Schulamt genehmigt rechtspopulistische Werbeveranstaltung mit Birgit Kelle

Auf Einladung der CDU-Bundestagsabgeordneten Sylvia Pantel darf Birgit Kelle ihre Ideologie an einem Gymnasium vorstellen

Pressemitteilung vom 19.08.2015

Anlässlich der bevorstehenden Lesung von Birgit Kelle am Städtischen Gymnasium Koblenzer Straße (Kobi) in Düsseldorf, die durch das Schulamt heute genehmigt wurde, erklärt Arnulf Sensenbrenner, Sprechers des Lesben- und Schwulenverbandes (LSVD) Nordrhein-Westfalen:

Der Lesben- und Schwulenverband (LSVD) ist sehr verwundert und erschrocken, dass Birgit Kelle die Möglichkeit erhält, ihre menschenfeindliche Ideologie an einer Düsseldorfer Schule vorzustellen. Durch die Genehmigung des Auftritts wird eine Werbeveranstaltung für Rechtspopulismus und Homophobie an einer Bildungseinrichtung gesponsert. Die Veranstalterin, die Vorsitzende der Düsseldorfer „Frauen Union“ Sylvia Pantel (MdB) sucht offenbar gerne den Schulterschluss mit rechtspopulistischen und christlich-fundamentalistischen Positionen.

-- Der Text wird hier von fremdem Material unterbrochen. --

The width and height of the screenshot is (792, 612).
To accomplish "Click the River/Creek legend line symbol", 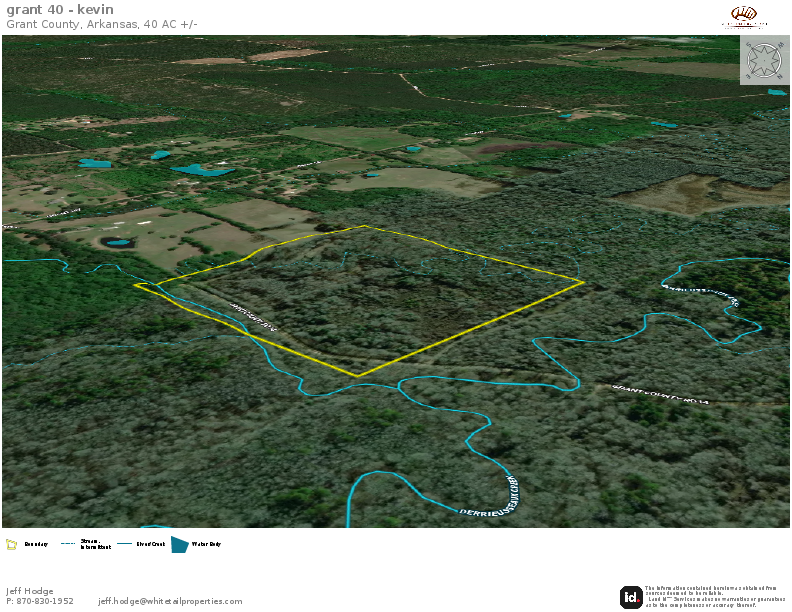I will (x=125, y=544).
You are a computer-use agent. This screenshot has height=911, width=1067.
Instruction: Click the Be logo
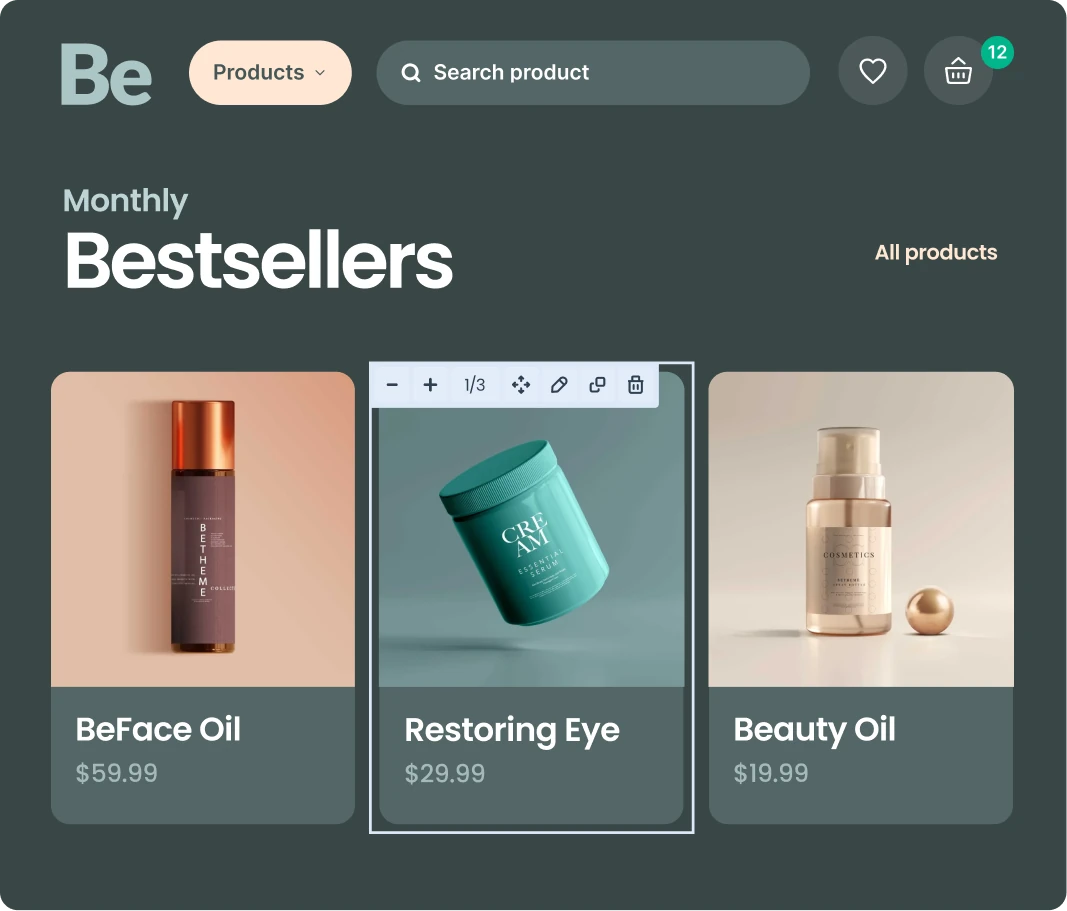[106, 74]
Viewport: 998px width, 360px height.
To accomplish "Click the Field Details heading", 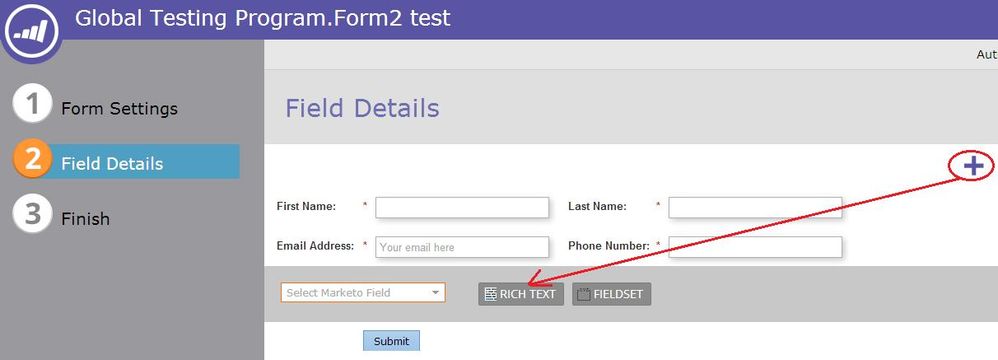I will pyautogui.click(x=362, y=108).
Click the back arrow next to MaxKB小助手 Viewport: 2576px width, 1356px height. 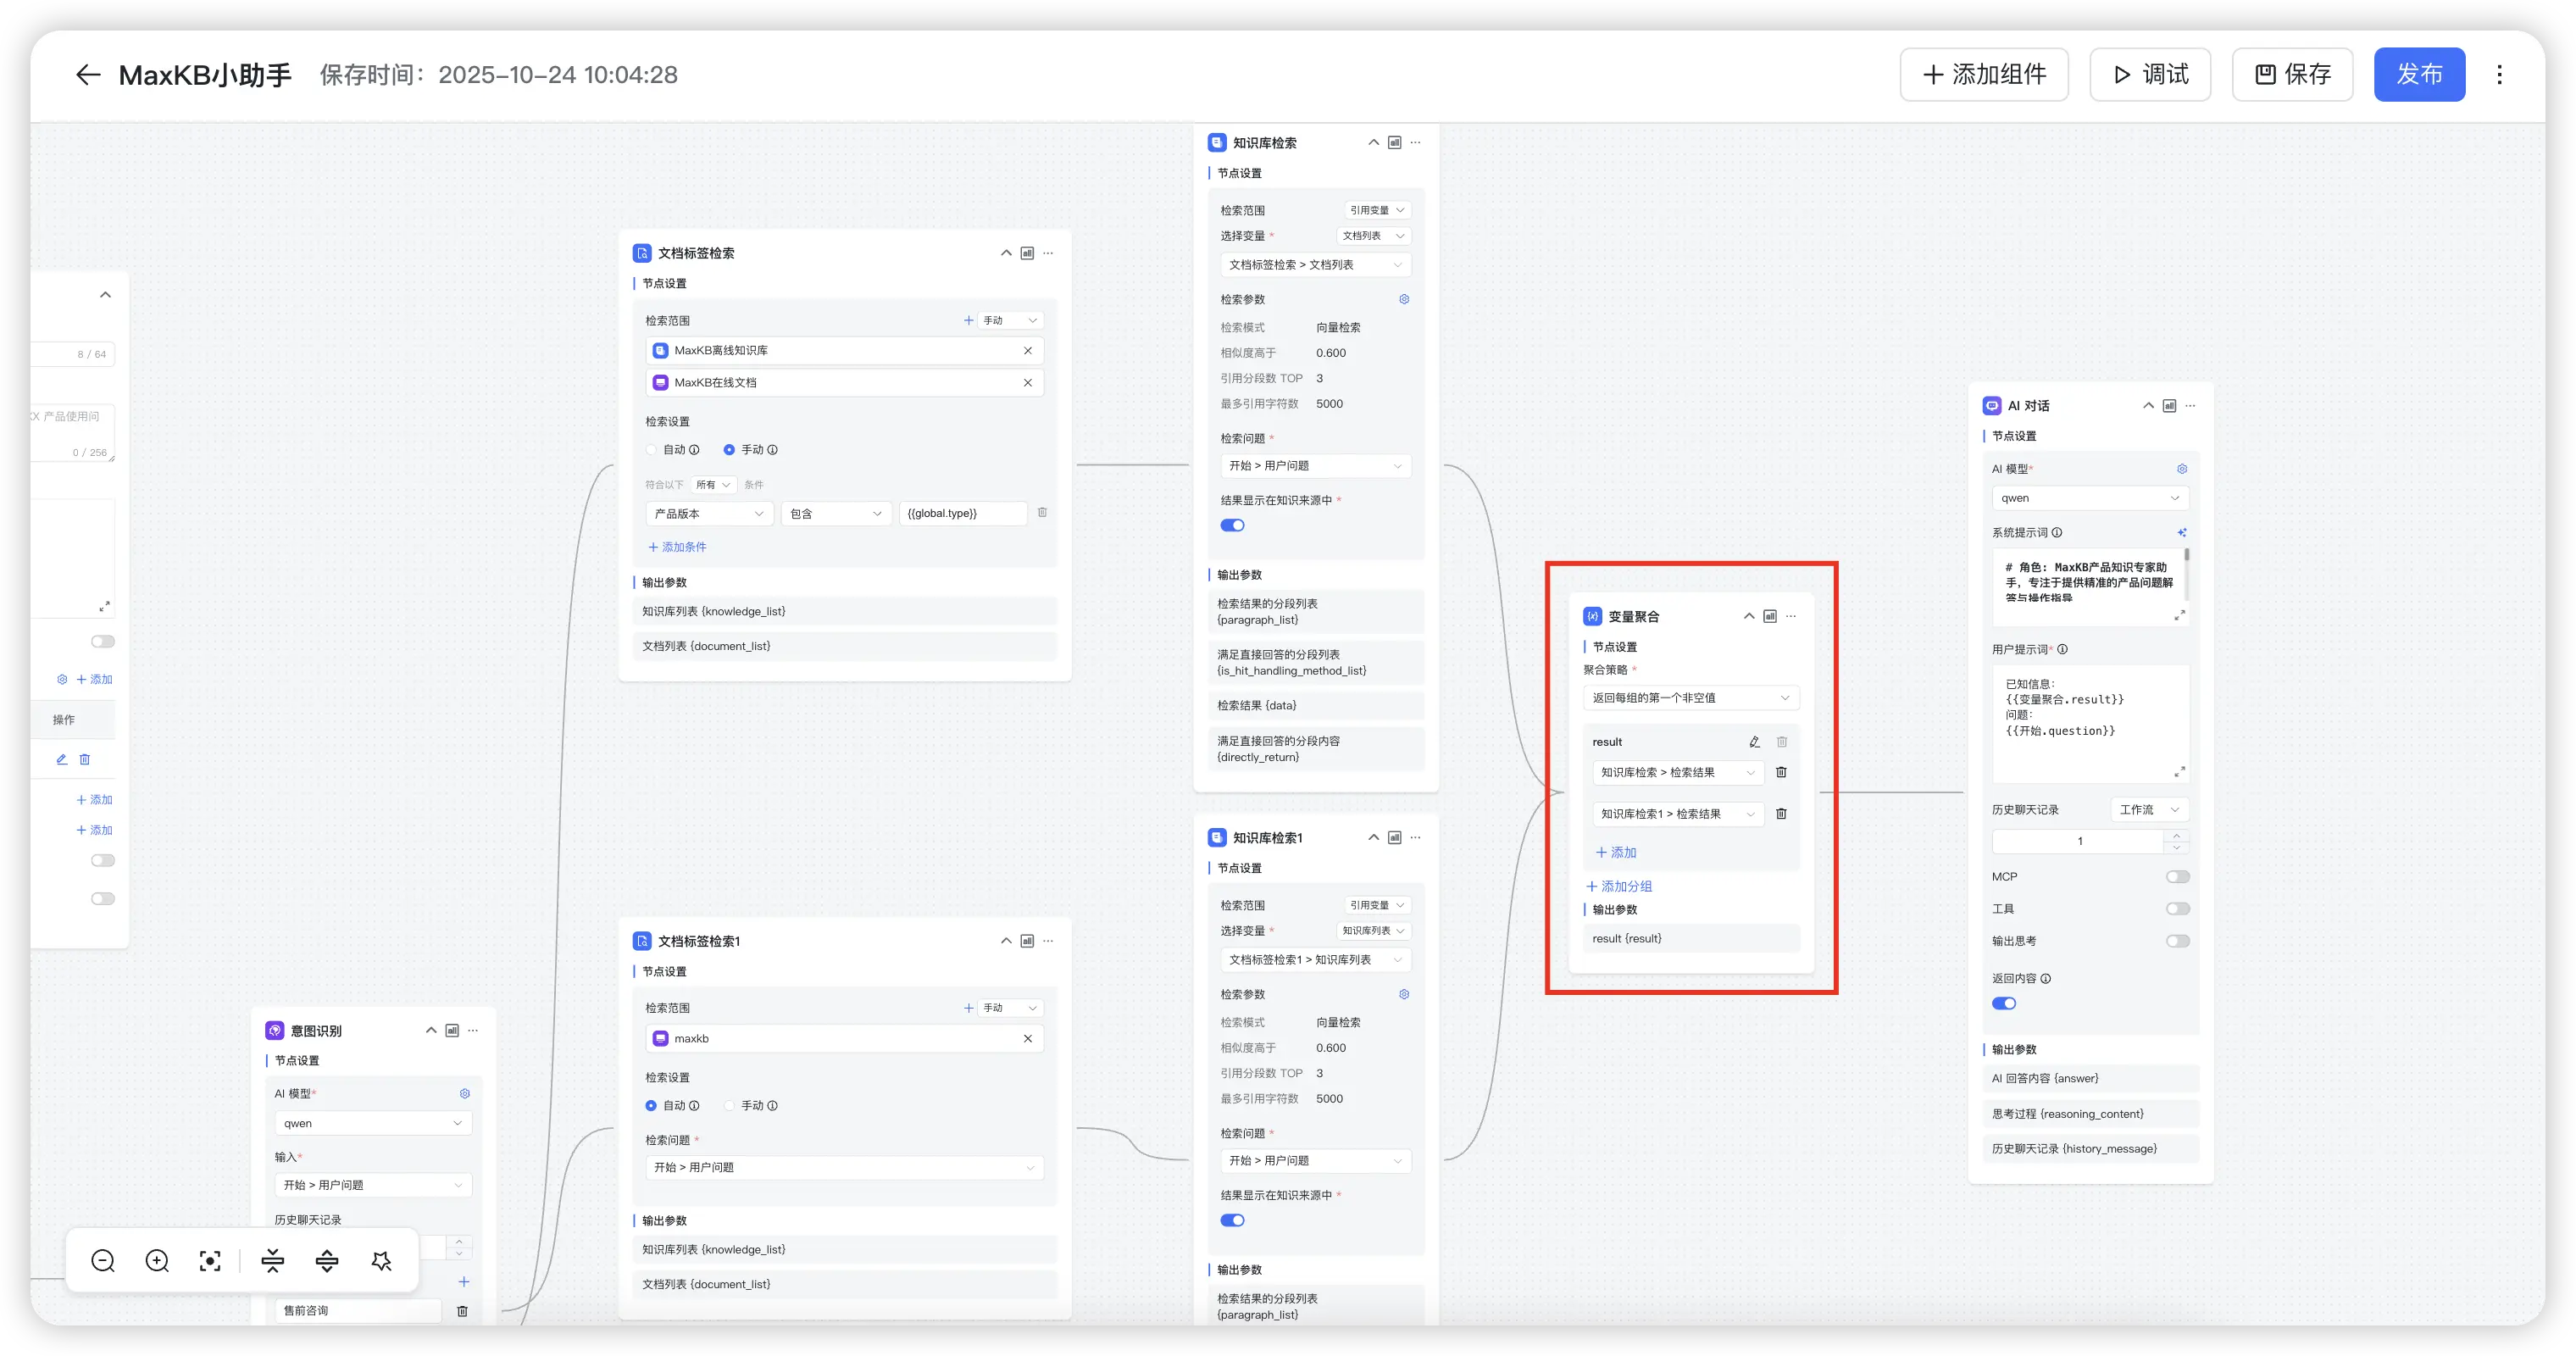pos(88,75)
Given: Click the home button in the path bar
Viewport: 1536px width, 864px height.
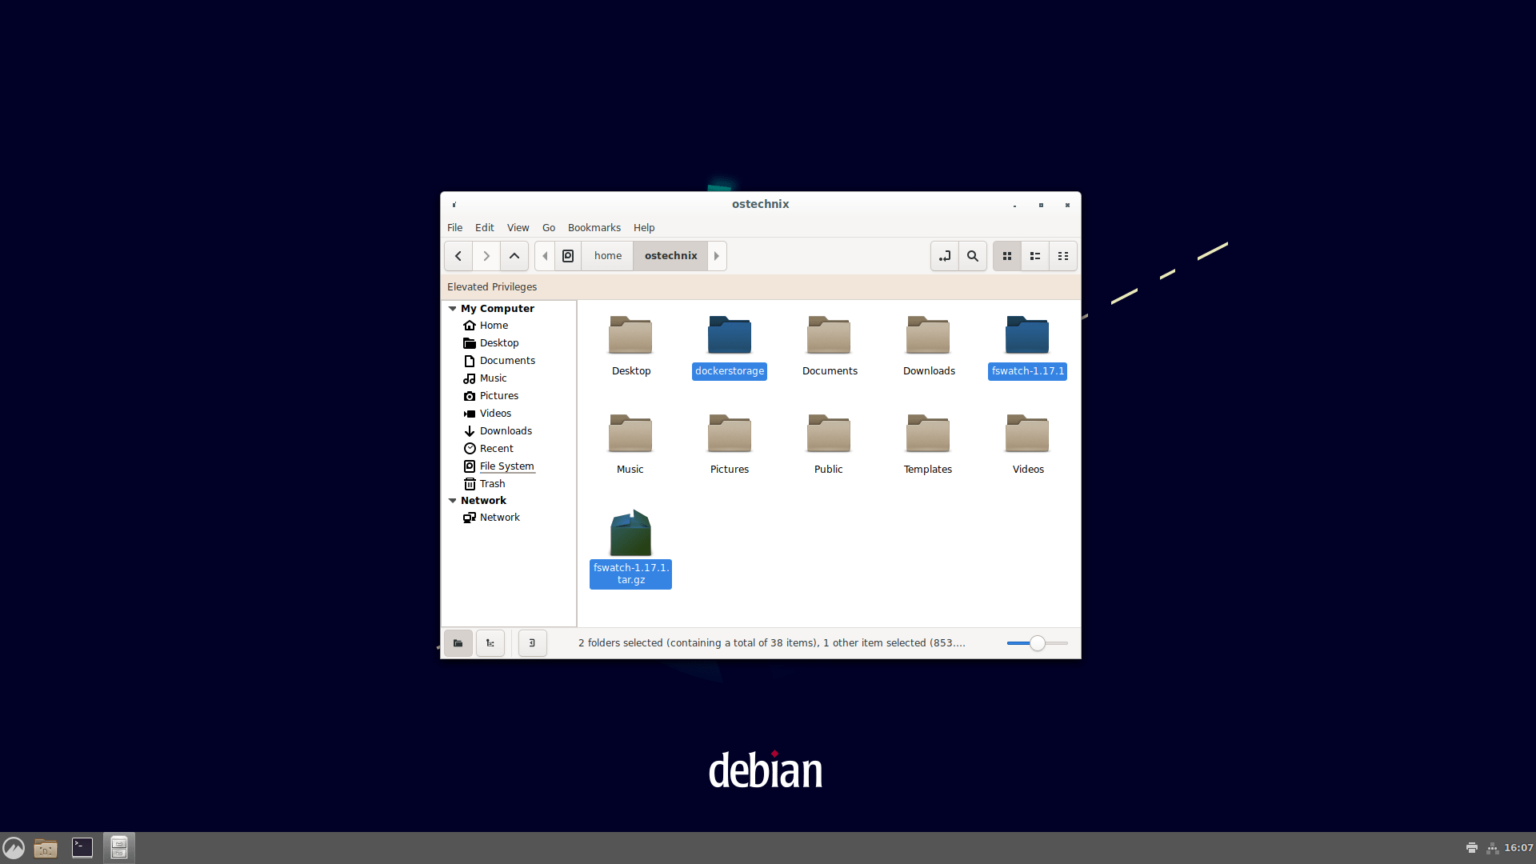Looking at the screenshot, I should click(607, 255).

Kelle ist Mitinitiatorin der sogenannten „Märsche für das Leben“ gegen das Selbstbestimmungsrecht von Frauen, sie organisiert die „Demo für alle“ gegen den Bildungsplan in Baden-Württemberg mit, sucht die Nähe zu Institutionen der Neuen Rechten und ultrakatholischen Organisationen wie den Legionären Christi und veröffentlicht immer wieder in rechtspopulistischen und AfD-nahen Medien.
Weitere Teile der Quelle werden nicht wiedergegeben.